Abseits der Pisten weiterhin gefährliche Lawinensituation
Neu- und Triebschnee der letzten Woche überlagern eine schwache Altschneedecke. Lawinen können an allen Expositionen von einzelnen Wintersportlern ausgelöst werden, dies auch als Fernauslösung aus flachen Bereichen. Lawinen können groß werden und dann auch flache Hangpassagen überwinden. Gefahrenstellen nehmen mit der Höhe zu, befinden sich aber verbreitet sowohl im kammnahen als auch kammfernen Gelände. Für Aktivitäten abseits gesicherter Bereiche sind die Verhältnisse sehr gefährlich. Vor allem an noch nicht entladenen Einzugsgebieten sind vereinzelt sehr große Spontanlawinen möglich, die bis in tiefere Lagen vorstoßen können.

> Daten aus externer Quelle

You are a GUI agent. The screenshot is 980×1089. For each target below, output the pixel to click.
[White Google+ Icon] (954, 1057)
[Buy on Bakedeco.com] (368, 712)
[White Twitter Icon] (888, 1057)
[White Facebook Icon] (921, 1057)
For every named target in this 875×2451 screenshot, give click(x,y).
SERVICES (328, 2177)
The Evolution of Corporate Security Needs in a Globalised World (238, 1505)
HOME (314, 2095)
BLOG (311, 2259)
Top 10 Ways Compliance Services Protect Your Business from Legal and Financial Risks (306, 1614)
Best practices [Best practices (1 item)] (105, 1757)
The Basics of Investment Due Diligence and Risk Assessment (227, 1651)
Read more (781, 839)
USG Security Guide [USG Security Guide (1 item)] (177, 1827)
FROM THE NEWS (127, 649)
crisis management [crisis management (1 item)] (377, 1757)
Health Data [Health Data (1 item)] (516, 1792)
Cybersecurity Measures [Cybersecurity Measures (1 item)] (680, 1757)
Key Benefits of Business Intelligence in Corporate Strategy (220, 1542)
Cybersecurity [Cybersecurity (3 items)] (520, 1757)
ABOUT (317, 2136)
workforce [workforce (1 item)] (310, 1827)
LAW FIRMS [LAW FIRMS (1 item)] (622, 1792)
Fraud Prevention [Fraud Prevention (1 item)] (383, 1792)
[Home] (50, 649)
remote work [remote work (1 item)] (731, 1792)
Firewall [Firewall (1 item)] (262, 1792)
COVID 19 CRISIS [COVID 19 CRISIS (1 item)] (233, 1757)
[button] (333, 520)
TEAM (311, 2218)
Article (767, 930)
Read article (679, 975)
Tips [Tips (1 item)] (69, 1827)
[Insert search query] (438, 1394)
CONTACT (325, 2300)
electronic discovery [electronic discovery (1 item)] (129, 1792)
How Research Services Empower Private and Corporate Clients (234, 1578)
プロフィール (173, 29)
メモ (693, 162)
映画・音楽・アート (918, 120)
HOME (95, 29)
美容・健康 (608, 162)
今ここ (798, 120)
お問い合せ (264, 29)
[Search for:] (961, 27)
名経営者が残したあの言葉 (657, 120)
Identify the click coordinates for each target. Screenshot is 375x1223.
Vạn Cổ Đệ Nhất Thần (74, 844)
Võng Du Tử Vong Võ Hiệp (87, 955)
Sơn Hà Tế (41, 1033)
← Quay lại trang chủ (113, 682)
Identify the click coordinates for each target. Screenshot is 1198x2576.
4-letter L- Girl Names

In tiefen und mittleren Lagen ist mit nassen Lockerschneelawinen mittlerer Größe aus sehr steilem Gelände zu rechnen. An steilen Wiesenhängen können Gleitschneelawinen auftreten. Zonen mit Gleitschneerissen sollten unbedingt gemieden werden.
Schneedecke
Es fallen weniger als 10 cm Neuschnee, begleitet von starkem Wind. Der viele Neuschnee der letzten Woche wurde immer wieder aus wechselnden Richtungen verfrachtet und es entstanden umfangreiche Triebschneeansammlungen. Diese sind oft überschneit und schwierig zu erkennen. Die Verbindung zur vielerorts ungünstigen Altschneedecke ist schwach und es befinden sich weit verbreitete Schwachschichten im unteren Teil der Schneedecke. Viele kürzliche, mitunter große und sehr große Lawinenabgänge aufgrund Sprengungen, Spontan- und Fernauslösungen sowie Auslösungen durch Wintersportler bestätigen die Störanfälligkeit der Schneedecke.
In tiefen und mittleren Lagen wurde die Schneedecke durch Regen aufgeweicht.
Tendenz
Die Lawinengefahr geht allmählich zurück, wobei die Situation für Wintersportler sehr heikel bleibt.
Gefahrenstufe
1800m
Lawinenproblem
Altschnee
1800m
Neuschnee
1800m
Nassschnee
1800m
In der Höhe Schneebrettgefahr, darunter nasse Lockerschneelawinen
Lawinen können von einzelnen Wintersportlern ausgelöst werden. Gefahrenstellen befinden sich in Steilhängen aller Expositionen und nehmen mit der Höhe zu. Wummgeräusche und Risse beim Betreten der Schneedecke sind Gefahrenzeichen. Aktivitäten abseits gesicherter Bereiche erfordern eine sorgfältige Gelände- und Gefahrenbeurteilung.
In tiefen und mittleren Lagen ist mit nassen Lockerschneelawinen mittlerer Größe aus sehr steilem Gelände zu rechnen. An steilen Wiesenhängen können Gleitschneelawinen auftreten. Zonen mit Gleitschneerissen sollten unbedingt gemieden werden.
Schneedecke
Es fallen weniger als 10 cm Neuschnee, begleitet von starkem Wind, darunter regnet es. Der Neuschnee der letzten Woche wurde immer wieder aus wechselnden Richtungen verfrachtet und es entstanden Triebschneeansammlungen. Diese sind oft überschneit und schwierig zu erkennen. Die Verbindung zur vielerorts ungünstigen Altschneedecke ist oft nur mäßig bis schwach und schattseitig befinden sich Schwachschichten im unteren Teil der Schneedecke.
Unterhalb 1800 m wurde die Schneedecke durch Regen aufgeweicht.
Tendenz
Die Situation bleibt für Wintersportler vorerst bestehen.